又名:

夏初浅裴炽

裴炽和夏初浅已经结婚十年了

结婚第一年,他为了救夏初浅,无奈放弃了她肚子里只有六个月的胎儿。

裴炽愧疚到抑郁,几次自杀,却都被夏初浅救了回来,她哭着发誓:“裴炽,孩子没了我不怪你,我辈子有你就够了。
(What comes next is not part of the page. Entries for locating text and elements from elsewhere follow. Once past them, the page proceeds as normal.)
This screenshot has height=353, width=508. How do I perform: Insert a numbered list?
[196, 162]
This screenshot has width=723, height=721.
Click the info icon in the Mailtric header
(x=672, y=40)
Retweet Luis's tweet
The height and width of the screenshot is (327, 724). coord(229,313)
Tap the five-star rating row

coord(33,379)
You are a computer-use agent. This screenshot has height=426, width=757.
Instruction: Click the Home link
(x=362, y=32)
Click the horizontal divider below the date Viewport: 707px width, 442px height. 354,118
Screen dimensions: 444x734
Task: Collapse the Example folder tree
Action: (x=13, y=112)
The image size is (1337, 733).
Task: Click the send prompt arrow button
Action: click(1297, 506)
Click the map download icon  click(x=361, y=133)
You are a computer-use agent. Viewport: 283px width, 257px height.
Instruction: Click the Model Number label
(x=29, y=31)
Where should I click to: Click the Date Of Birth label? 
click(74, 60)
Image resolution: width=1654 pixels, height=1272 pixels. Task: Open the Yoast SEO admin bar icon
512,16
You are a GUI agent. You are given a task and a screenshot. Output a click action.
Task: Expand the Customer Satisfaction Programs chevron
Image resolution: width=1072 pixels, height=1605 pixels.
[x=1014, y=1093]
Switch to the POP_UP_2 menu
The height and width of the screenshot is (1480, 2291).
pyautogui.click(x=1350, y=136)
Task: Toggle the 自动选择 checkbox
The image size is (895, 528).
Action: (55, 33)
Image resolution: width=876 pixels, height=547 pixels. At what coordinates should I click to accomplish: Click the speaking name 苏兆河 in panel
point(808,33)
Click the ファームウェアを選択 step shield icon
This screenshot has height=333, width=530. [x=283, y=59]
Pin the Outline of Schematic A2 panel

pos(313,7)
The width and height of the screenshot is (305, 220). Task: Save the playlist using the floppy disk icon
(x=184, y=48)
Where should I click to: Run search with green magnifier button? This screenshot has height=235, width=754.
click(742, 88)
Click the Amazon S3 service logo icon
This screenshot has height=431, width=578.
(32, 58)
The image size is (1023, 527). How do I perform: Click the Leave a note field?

我爱你,求你为我活下来!”

结婚第十年,夏初浅送裴炽绿帽子还喜当爸。

▼后续文:青丝悦读

想到自己唯一的亲人就被这心肠歹毒的女人害死,夏初浅握着拳头的手‘咔咔’作响。

下一秒,她猛然掐住张梅芳的脖子。

“住手!”

裴炽心一慌,连忙抓住夏初浅的手:“你如果为了争这口气杀了她,你就得上军事法庭!”

夏初浅双眼通红,目光中满是冷决的杀意。

此时此刻,她脑子里只有一个念头:杀了张梅芳!

可猛然间,爷爷的声音突然在耳畔响起。

“佩芸,无论发生什么事,你永远都要记得,你是爷爷的骄傲!”

夏初浅骤然松开手,一股久违的酸胀感涌上眼眶。

张梅芳捂着被掐得青紫的脖子,心有余悸地大口呼吸。

裴炽也险松口气,再想说什么,夏初浅突然大步离开。

他心一紧,连忙跟了过去。

察觉到身后的脚步,夏初浅声音沙哑:“做司令的都像你这么闲吗?非要跟着我这个外来兵?”

话音刚落,手就被狠狠攥住。

“夏初浅!”

她被迫停下,迎上裴炽深沉的视线后下意识要挣开。

可这一次,男人的力气大得吓人,仿佛之前让她轻易逃脱只是没用尽全力。

“放手!”夏初浅冷下脸。

话音刚落,裴炽用力一扯,将她整个人牢牢箍在怀中!

久违而熟悉的皂香顿时在鼻尖周围萦绕,让夏初浅有瞬间的失神。

“佩芸,对不起……”

第一次,他叫她‘佩芸’,第一次,他向她道歉。

夏初浅一时忘了挣扎,只能任由着他越抱越紧。

裴炽喉间发紧,嘴里话好像每个字都有千斤重,让他难以再开口。

他从没想过有一天,面对夏初浅这样艰难和惶恐。

仿佛只要一松手,她就真的再也不会回头地走了。

吞咽几番,裴炽才找到一丝说话的力气:“五年前我就做了决定,等找到你,就跟你复婚。”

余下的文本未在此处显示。